Agnese Pini, direttrice responsabile del QN, partendo dalla constatazione che “in Italia meno di una donna su due ha un impiego”, ha sottolineato: “Se insistiamo troppo sul fatto che basta il merito per fare carriera, creiamo frustrazione nelle ragazze. Per quanto mi riguarda so bene che non sono una super eroina e che sono diventata direttrice perché l’editore in quel momento voleva una donna. Ben venga perché non dobbiamo essere perfette per ricoprire ruoli di responsabilità”, ma normali professioniste, come i colleghi maschi. Un’altra giornalista, Ivana Pisciotta dell’Agi, ha ricordato come alle donne si sia chiesto a lungo di fare il doppio per arrivare alla metà, mentre Barbara Stefanelli, vicedirettore vicario del Corriere della sera, ha parlato del “potere come servizio e non come costruzione della carriera”, citando di nuovo la premier neozelandese e Angela Merkel.

Maria Pia Ammirati, direttrice di Rai Fiction, ha ricordato: “Negli anni ’60 la donna decide di staccare il cordone e pensare a se stessa, il cambio di ruolo avviene quando ti affranchi da cose sostanziali. La prima è la maternità, che diventa scelta e non destino di cui siamo vittime, la seconda cosa è l’economia che da uno spazio limitato, quello dell’economia domestica, diventa economia globale”. 

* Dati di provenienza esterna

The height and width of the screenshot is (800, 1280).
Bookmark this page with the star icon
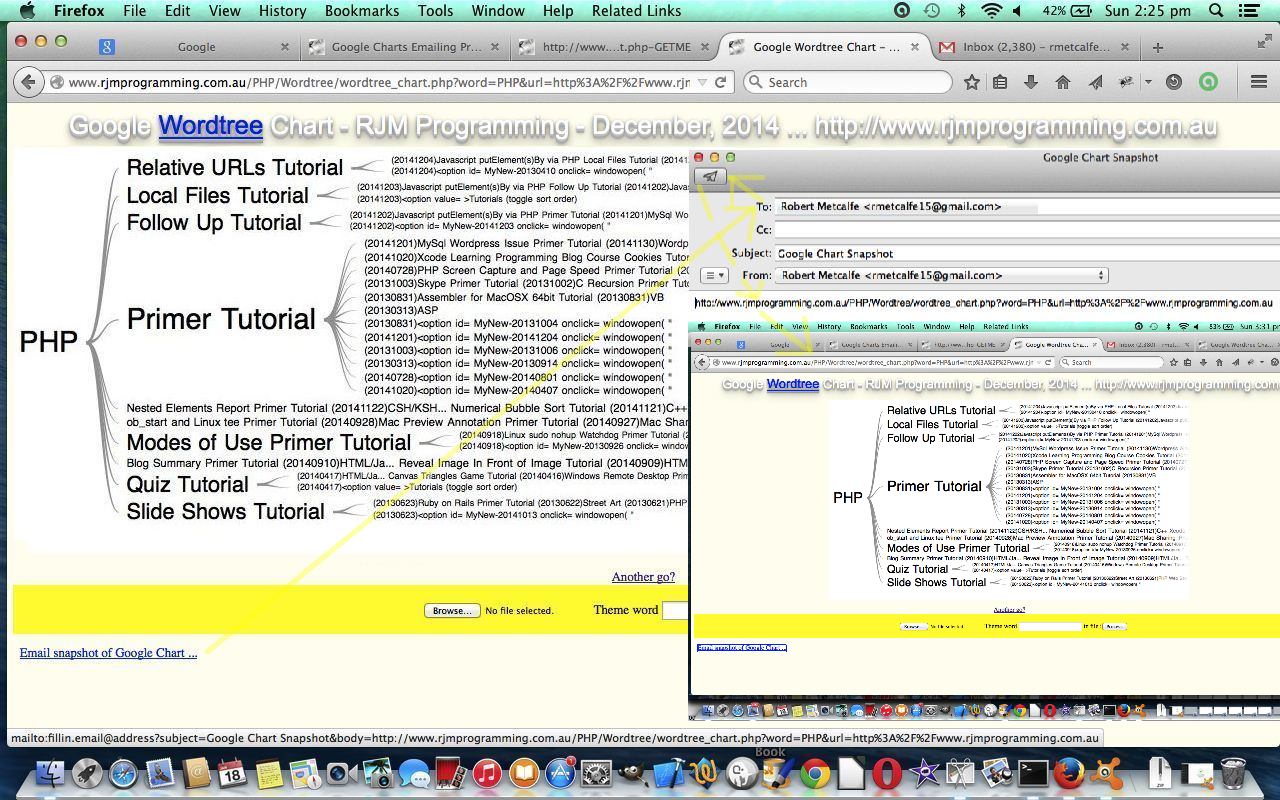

Cristiana Capotondi, attrice e orgogliosamente dirigente sportiva, annuisce: “Finalmente la donna ha cura di se stessa. Io vorrei parlare non di maschi e di femmine ma di proteina maschile e femminile, elementi che sono presenti in tutti i noi. Sono appassionata di calcio, un settore che mi ha sempre fortemente ispirato e in varie occasioni ho dovuto far valere la mia differenza anche affrontando la violenza della platea dei social. Io ho deciso di mostrarmi, di difendere il mio genere che porta accoglienza, cura, ascolto, capacità di cercare pace dove si cerca lo scontro, empatia. Spesso la gentilezza è spiazzante, ma conviene a tutti occuparsi della serenità dei propri collaboratori”. E a proposito del #MeToo: “Spero che abbia aiutato più le donne comuni che noi del mondo dello spettacolo”.